De la volonté d’autonomie énergétique des années 70 à la fabrication industrielle d’électricité, les éoliennes sont devenues un enjeu de la « transition énergétique ». Gigantesques, offshores ou plantées en plein milieu d’un champ et désormais intégrées au réseau électrique national, elles symbolisent l’un des outils de la production d’énergie dite renouvelable du capitalisme vert.
Lors de cette discussion nous allons essayer de répondre à quelques questions : Qu’appelle-t-on énergie renouvelable ? Quels sont les réseaux dont elle dépend ? Comment fabrique-t-on cette énergie ? D’où vient-elle ? À qui profite-t-elle ?
Transcription :
Éoliennes et capitalisme vert : discussion autour du gigantisme éolien
1. Introduction de la table ronde
[1] J’ai particulièrement travaillé les enjeux territoriaux, sociaux et environnementaux du déploiement de l’éolien industriel. J’ai aussi voulu prendre mes distances avec les controverses qui existent dans la presse nationale depuis deux décennies pour repenser l’éolien industriel à partir de nouvelles questions et perspectives. J’ai soutenu en novembre de cette année et j’ai enchainé sur un post-doc à l’Université de Lille, toujours sur l’éolien industriel.

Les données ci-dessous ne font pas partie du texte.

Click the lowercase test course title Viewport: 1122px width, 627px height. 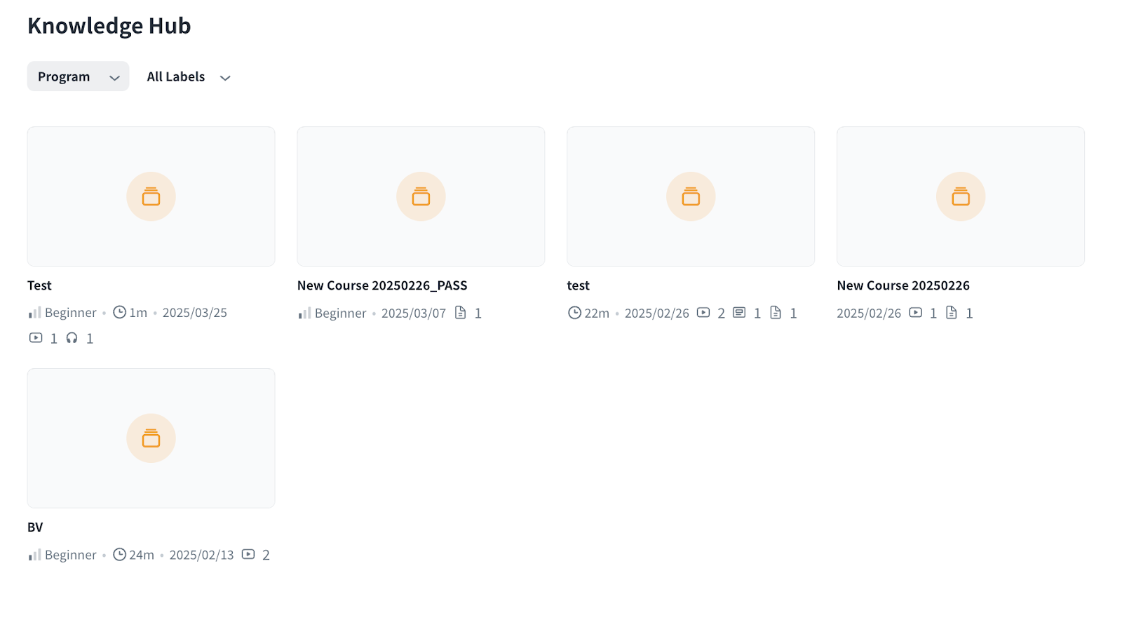(x=578, y=285)
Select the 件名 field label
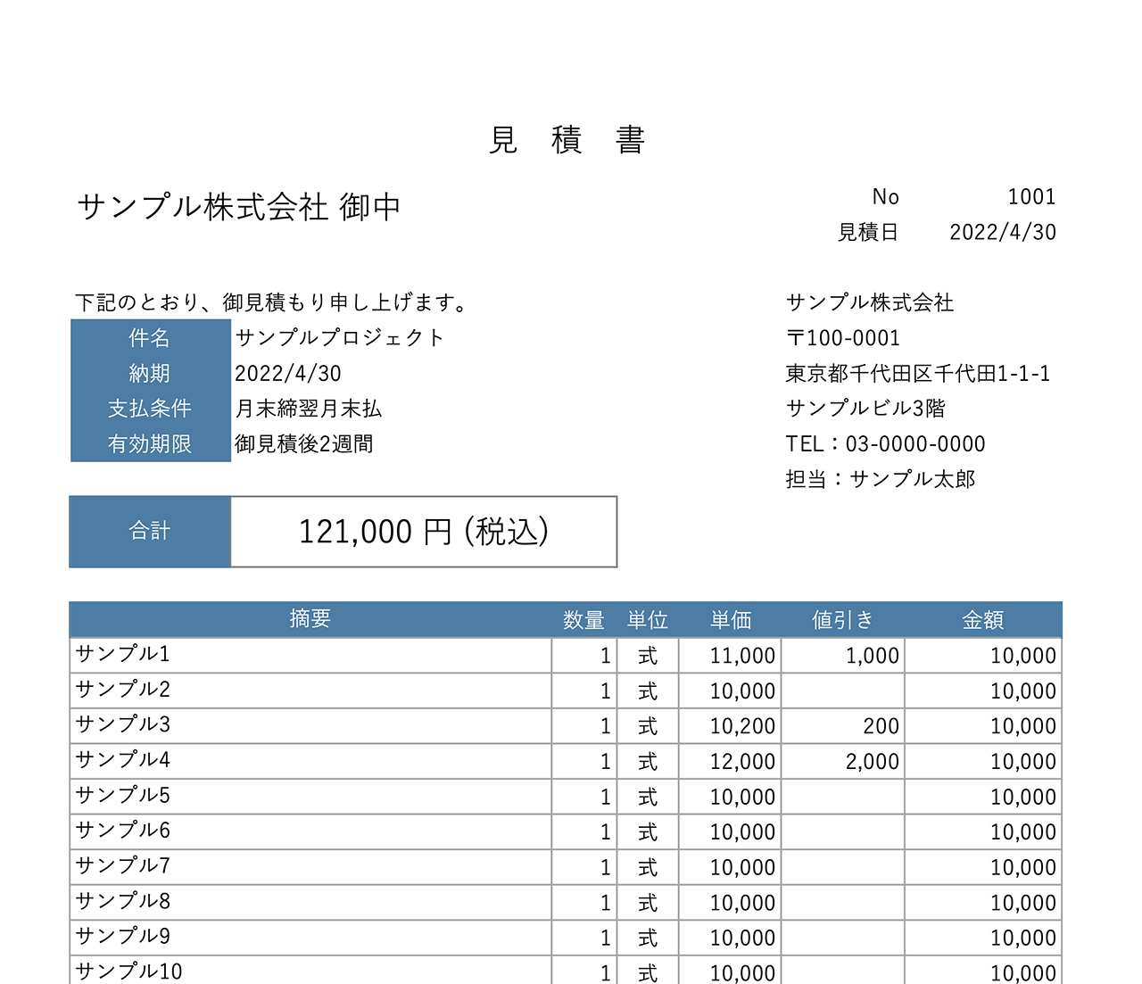 [x=148, y=337]
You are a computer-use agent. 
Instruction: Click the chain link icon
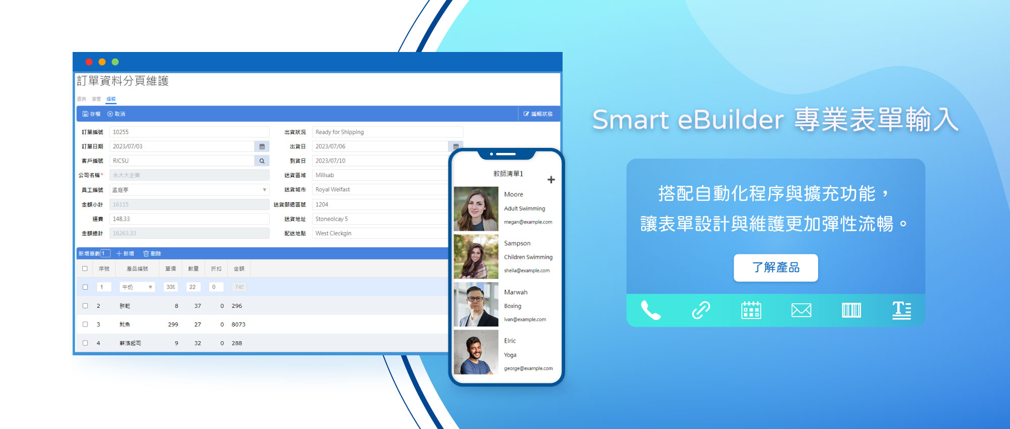tap(701, 310)
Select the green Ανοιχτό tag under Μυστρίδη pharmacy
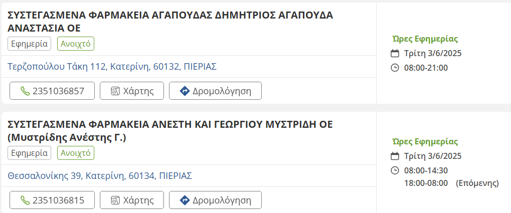Viewport: 511px width, 213px height. (76, 153)

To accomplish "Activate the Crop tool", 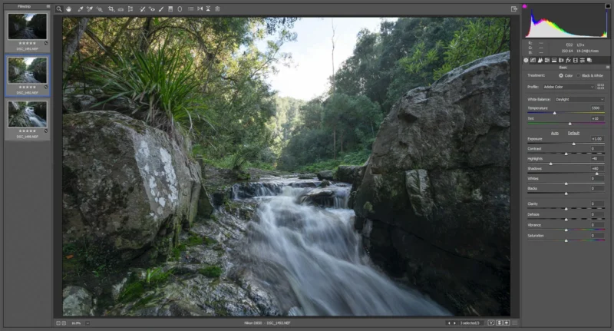I will pyautogui.click(x=111, y=9).
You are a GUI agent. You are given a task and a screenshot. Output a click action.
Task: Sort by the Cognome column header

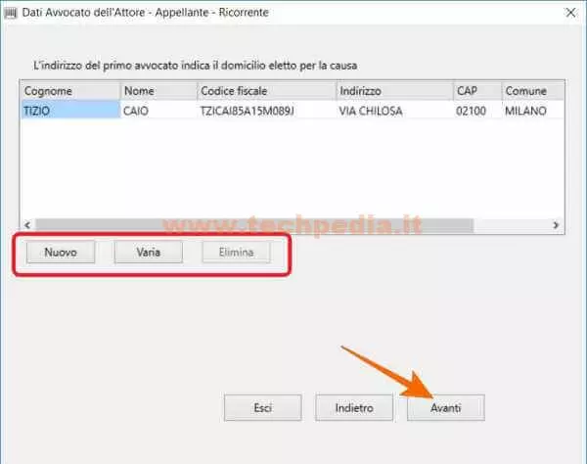point(68,91)
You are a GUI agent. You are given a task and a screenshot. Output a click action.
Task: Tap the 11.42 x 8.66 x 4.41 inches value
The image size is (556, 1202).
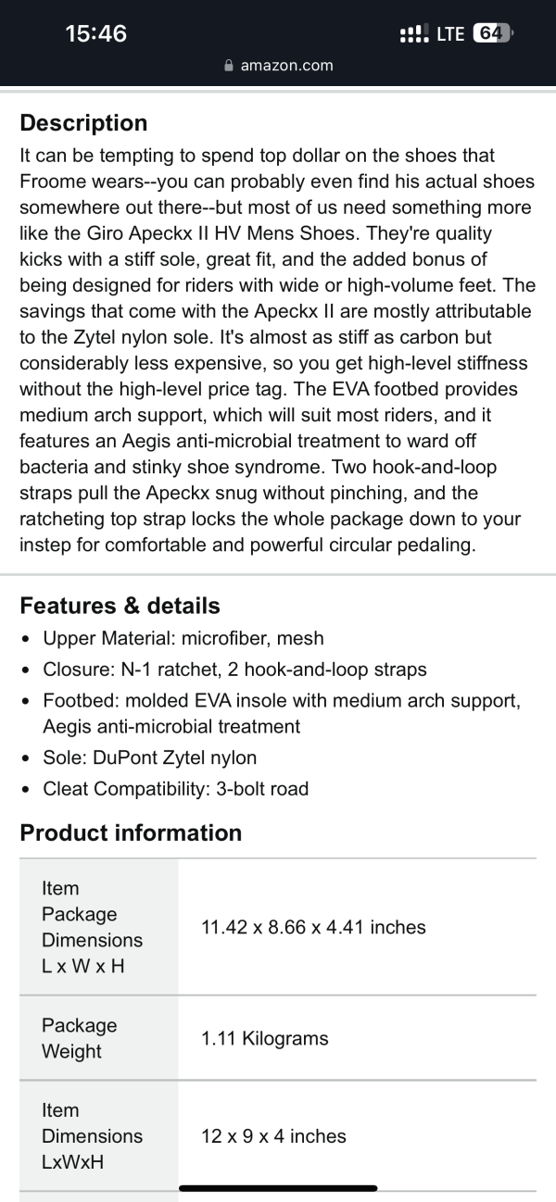313,927
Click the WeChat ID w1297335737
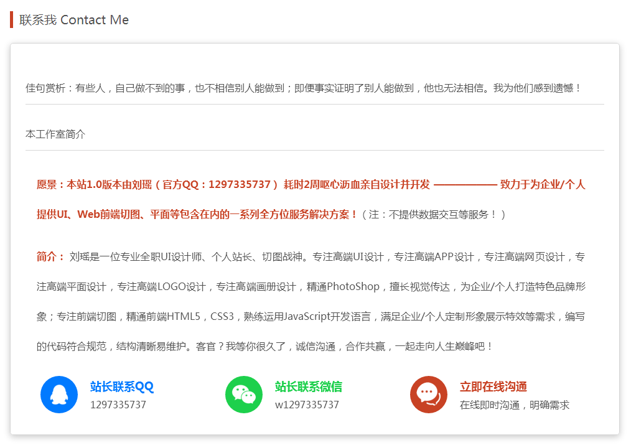 click(x=307, y=405)

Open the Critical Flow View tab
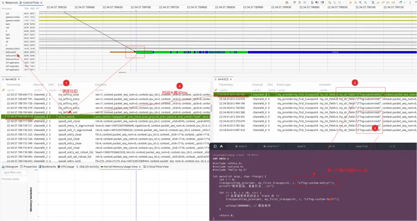click(x=157, y=167)
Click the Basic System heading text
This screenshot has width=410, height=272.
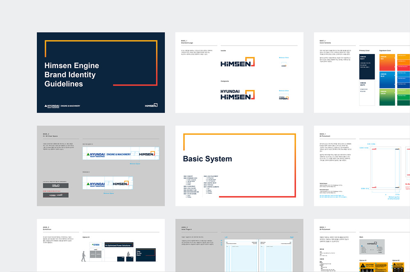[207, 159]
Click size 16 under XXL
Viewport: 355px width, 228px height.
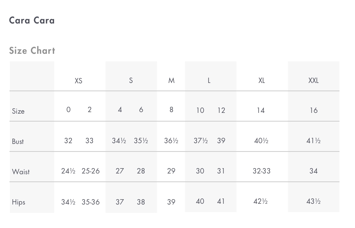click(x=314, y=110)

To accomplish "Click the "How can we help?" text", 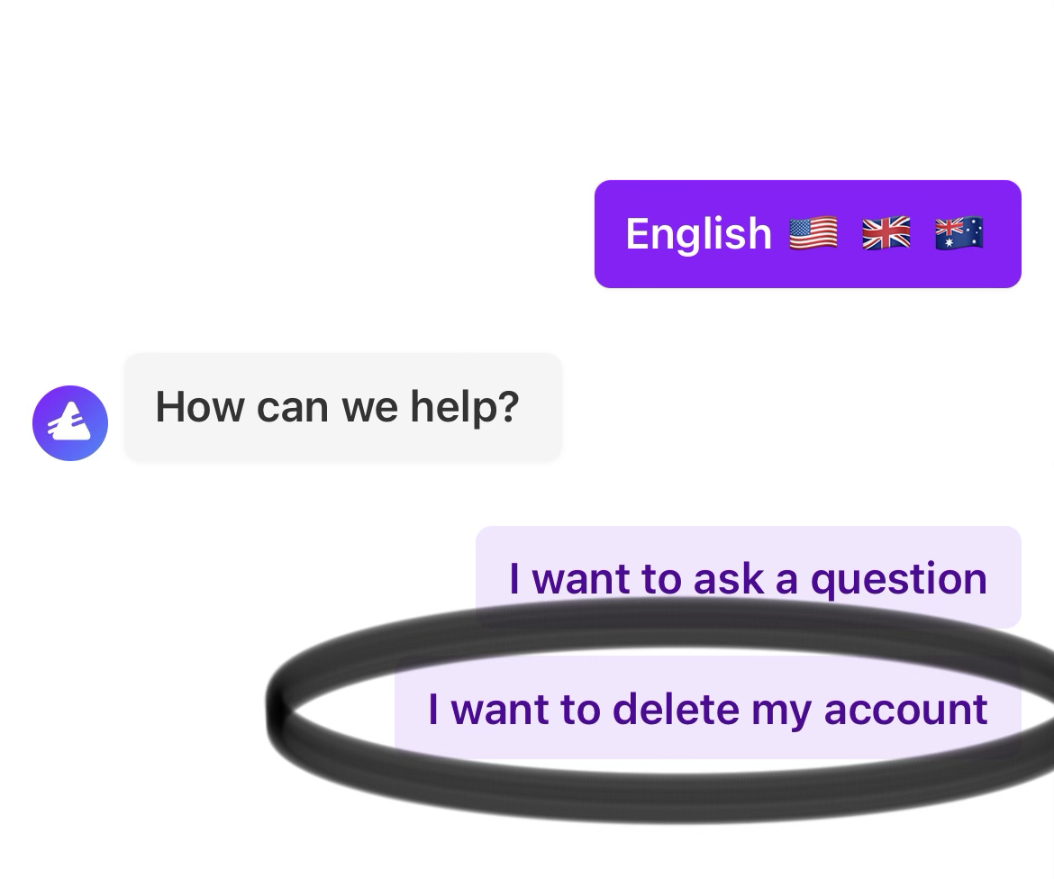I will (338, 406).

On peut voir sur cette photographie d’une campagne haut-marnaise deux éoliennes : une de type industriel, et l’autre de pompage. Je porterai durant cette présentation une attention particulière à l’échelle des objets techniques dont nous parlons.
Pour commencer cette table ronde, il me semble en effet important de resituer l’éolien dans ce qu’il est vraiment, pour sortir des représentations communes, souvent idéalisées, de la petite éolienne qui alimente les villages environnants de façon décentralisée, vision qui empêche de comprendre voire même de seulement écouter celles et ceux qui s’y opposent.